WHAT YOU HAVE TO DO -
Report only the number of lines that contain the string "font" in the records below.

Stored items

▼

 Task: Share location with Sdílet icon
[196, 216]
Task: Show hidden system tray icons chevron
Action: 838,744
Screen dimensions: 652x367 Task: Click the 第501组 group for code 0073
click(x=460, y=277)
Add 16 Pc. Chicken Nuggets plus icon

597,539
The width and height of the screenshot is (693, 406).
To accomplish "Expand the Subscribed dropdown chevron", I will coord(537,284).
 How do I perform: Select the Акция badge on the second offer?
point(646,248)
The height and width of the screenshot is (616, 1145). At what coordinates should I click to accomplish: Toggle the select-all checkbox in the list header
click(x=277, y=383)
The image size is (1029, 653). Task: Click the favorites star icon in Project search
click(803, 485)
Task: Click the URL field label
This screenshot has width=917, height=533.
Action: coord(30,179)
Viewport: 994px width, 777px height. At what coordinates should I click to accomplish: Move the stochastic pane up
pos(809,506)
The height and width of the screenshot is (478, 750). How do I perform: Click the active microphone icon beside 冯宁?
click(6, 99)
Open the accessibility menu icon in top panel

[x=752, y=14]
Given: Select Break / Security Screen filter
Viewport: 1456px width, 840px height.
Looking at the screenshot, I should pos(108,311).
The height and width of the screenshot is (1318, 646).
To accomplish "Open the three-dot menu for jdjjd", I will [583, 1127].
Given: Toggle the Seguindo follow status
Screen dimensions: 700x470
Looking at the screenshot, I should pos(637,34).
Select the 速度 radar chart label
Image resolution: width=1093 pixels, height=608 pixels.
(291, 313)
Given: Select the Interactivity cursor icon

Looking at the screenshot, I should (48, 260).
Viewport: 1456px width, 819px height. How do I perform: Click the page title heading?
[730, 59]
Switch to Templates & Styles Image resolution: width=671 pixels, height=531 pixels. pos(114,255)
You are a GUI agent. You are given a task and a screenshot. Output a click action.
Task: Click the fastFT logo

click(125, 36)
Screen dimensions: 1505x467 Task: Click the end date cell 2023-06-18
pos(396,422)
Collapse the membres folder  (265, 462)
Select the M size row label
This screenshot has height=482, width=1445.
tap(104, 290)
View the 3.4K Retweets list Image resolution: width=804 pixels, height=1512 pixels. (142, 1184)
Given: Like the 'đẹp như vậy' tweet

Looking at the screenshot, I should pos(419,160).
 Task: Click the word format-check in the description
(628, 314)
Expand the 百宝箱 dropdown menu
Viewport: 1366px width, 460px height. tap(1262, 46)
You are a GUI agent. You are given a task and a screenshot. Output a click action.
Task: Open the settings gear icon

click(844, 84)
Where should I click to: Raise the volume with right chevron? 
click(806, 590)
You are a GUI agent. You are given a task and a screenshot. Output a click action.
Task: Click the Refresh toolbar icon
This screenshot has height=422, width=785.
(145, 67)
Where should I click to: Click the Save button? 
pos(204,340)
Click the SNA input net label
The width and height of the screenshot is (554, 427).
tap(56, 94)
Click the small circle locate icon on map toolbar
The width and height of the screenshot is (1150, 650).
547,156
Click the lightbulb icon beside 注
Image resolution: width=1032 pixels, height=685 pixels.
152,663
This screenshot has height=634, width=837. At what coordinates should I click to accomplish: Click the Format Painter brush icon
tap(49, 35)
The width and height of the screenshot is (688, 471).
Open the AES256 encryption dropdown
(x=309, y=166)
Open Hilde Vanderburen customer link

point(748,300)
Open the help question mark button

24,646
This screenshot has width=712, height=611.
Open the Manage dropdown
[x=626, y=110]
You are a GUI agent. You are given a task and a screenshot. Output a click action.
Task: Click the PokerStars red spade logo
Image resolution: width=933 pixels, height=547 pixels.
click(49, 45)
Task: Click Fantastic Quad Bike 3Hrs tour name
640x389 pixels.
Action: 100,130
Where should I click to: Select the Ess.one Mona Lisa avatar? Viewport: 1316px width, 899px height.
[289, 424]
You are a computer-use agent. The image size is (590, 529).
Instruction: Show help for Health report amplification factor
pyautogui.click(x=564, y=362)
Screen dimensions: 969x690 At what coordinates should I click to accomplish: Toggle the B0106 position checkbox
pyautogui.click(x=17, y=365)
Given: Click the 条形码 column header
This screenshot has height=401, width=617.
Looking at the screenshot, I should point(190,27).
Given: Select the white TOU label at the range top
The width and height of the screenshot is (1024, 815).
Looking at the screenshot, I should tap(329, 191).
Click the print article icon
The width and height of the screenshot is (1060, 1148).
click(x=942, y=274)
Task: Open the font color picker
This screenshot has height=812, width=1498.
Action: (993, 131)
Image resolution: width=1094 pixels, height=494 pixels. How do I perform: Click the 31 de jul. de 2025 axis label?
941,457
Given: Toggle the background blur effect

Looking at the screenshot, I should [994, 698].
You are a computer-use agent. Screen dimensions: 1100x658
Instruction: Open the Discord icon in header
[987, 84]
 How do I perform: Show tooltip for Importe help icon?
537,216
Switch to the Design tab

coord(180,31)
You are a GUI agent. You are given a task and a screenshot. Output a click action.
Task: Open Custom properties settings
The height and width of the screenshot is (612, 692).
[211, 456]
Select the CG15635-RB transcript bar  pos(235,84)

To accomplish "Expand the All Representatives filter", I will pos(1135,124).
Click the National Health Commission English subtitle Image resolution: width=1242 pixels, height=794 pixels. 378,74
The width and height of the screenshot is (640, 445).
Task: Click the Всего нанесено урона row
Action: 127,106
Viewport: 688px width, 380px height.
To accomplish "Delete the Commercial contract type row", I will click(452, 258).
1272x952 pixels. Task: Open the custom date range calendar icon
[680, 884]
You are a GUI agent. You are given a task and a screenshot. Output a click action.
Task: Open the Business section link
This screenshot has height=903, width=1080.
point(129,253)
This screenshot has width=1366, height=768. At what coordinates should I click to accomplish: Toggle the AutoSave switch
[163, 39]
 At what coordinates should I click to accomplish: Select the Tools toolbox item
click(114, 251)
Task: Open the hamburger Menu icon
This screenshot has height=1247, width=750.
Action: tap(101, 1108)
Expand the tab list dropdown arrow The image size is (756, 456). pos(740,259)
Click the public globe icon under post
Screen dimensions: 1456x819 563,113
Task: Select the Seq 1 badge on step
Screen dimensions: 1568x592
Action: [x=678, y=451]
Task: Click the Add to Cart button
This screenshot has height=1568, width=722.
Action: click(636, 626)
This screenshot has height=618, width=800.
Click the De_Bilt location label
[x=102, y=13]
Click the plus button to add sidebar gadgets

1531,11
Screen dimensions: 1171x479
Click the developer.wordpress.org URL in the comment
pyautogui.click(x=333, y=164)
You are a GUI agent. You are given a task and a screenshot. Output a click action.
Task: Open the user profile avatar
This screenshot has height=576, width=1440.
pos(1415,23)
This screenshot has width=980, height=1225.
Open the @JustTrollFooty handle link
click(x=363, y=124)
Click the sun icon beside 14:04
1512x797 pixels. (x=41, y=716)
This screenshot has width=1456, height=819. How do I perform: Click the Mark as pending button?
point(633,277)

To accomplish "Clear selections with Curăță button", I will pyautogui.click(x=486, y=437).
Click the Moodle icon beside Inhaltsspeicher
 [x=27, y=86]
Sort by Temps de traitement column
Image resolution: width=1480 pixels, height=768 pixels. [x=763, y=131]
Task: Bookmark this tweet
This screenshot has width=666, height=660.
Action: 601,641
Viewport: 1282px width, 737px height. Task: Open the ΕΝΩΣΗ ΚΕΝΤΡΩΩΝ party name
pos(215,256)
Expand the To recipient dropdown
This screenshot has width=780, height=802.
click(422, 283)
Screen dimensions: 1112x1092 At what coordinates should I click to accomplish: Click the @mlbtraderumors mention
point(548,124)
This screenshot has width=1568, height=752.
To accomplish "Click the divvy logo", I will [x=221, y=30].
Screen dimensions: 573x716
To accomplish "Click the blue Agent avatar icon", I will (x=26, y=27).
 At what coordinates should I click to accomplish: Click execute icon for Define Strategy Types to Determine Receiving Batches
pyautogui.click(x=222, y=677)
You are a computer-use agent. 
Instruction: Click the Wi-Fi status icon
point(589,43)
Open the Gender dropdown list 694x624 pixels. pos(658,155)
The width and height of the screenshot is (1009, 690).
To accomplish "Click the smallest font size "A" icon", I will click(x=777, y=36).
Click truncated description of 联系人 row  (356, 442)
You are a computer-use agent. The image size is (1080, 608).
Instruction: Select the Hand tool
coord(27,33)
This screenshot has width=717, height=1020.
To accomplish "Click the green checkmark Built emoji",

▲

EXERCISE OUTPUT -
2